— Конечно! — почти закричал Пуч.
Это лицо завораживало Бруно,каждая угодливая фраза Пуча вызывала у него стыд за весь род человеческий; он знал, что Пуч способен превратиться в доносчика на службе у полиции или пролезть наверх и стать чиновником при этом режиме или режиме с противоположной установкой. И тогда он, в утешение себе, начинал вспоминать Карлоса. Хотя утешение было с долей скорби — ведь он знал, как вредило парням вроде Карлоса существование таких подлецов, как Пуч. Да, Карлос. Разе не он опять стоит рядом с Марсело? Ибо дух повторяется во все новых воплощениях, и Бруно видит почти то же страстное и сосредоточенное лицо Карлоса 1932 года. Лицо человека, глубоко переживающего что-то, чего нельзя открыть никому, даже этому вот Марсело, вероятно, ближайшему другу, хотя их дружба скорее всего основана на молчании и на поступках. С именем Карлоса в его памяти всплыли имена той эпохи: Капабланка и Алехин, Сандино[144], Эль Джолсон[145], поющий в том забавном фильме, Сакко и Ванцетти. Странная, грустная смесь! Он снова видит Карлоса, чье настоящее имя так и осталось неизвестным, видит, как тот в комнатке на улице Формоса ожесточенно читает дешевые издания Маркса и Энгельса, молча шевеля губами, сжимая кулаками виски, подобно человеку, с трудом отыскавшему и наконец выкапывающему сундук с сокровищем, где он найдет ключ, объясняющий его злополучное существование, смерть матери в нищей халупе среди оравы голодных детей. То был дух религиозный и чистый. Как он мог вообще понять людей? Понять воплощение, падение? Как мог понять нечистую натуру человека? Как мог постичь и принять существование коммунистов вроде Бланко?
Бруно видел его горящие глаза на изможденном, сосредоточенном лице. Да, этот парень претерпел страдания немыслимые, пока не превратился в чистый дух, словно плоть его сгорела в огне лихорадки, словно его терзающееся, сжигаемое тело свелось к минимуму костей и немногих твердых, как сталь, мускулов, необходимых, чтобы выдерживать напряженность существования. Он почти не разговаривал, как этот его нынешний двойник, но глаза его пылали огнем негодования, меж тем как губы на жестком лице сжимались, храня мучительные тайны. И теперь он возвратился в этом другом юноше, тоже смуглом и истощенном, никак не могущем понять, зачем он находится здесь, где на него обрушивается лавина непонятных слов. Вероятно, только из-за преданности Марсело.
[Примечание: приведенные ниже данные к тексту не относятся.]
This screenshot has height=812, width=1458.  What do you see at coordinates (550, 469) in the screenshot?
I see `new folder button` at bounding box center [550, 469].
И странное дело, повторялся прежний симбиоз: в дружбе Карлоса с Максом добродушие Макса (хотя он не походил на Марсело) было необходимо, чтобы время от времени смягчать напряжение Карлоса, быть как бы глотком воды для бредущего по пустыне.
Ладно, пусть так,надо быть полным идиотом, чтобы отвергать всю литературу во имя революции, — согласился Араухо. — Ни Маркс, ни Энгельс так не поступали. Ни даже Ленин. Однако я думаю, что в определенном типе литературы следует усомниться.
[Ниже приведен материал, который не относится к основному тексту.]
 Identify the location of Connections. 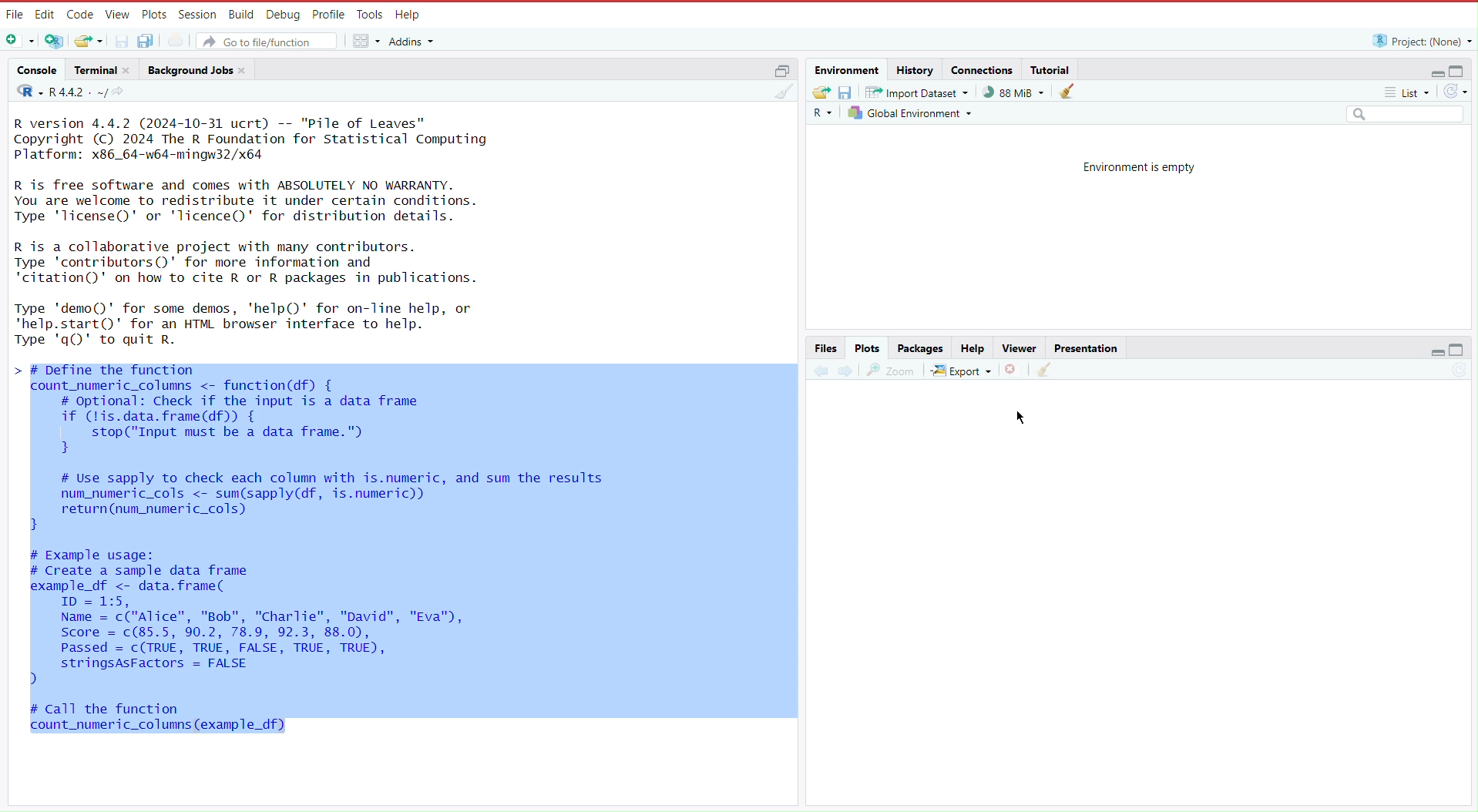
(982, 70).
— В каком же? — спросил Сабато.
— Для начала в литературе интроспекции.
Тут Сабато вспылил.
— Мне уже осточертели подобные идиотские идеи. Почему мы не можем вести разговор на более высоком философском уровне? Ясно, ход мысли у вас примерно такой: интроспекция означает погружение в свое «я», а одинокое «я» — это эгоист, которому начхать на весь мир, либо контрреволюционер, пытающийся нас убедить, что проблема заключается в нашей душе, а не в организации общества, и так далее. Тут упускается одна небольшая деталь: одинокого «я» не бывает. Человек существует в обществе, страдая, борясь и даже скрываясь в этом обществе. Существовать значит сосуществовать. Я и мир, не иначе. Не только ваши сознательные действия наяву суть следствия этого сосуществования. Даже ваши сны, ваши кошмары. Даже бред сумасшедшего. При таком понимании дела самый субъективный роман будет социальным и прямым или косвенным образом явит собой свидетельство обо всей действительности. Нет романа интроспекции и романа социального, друг мой, а есть романы великие и романы мелкие. Есть хорошая литература и плохая литература. Успокойтесь, всякий осуждаемый вами писатель в любом случае создает свидетельство о мире, хотя бы самое крохотное.
Араухо слушал сосредоточенно и сурово.
— Вопрос для меня не так уж ясен, — возразил он. — Не зря ведь Маркс восхищался писателями типа Бальзака. Такие романы действительно являются свидетельством о своем обществе.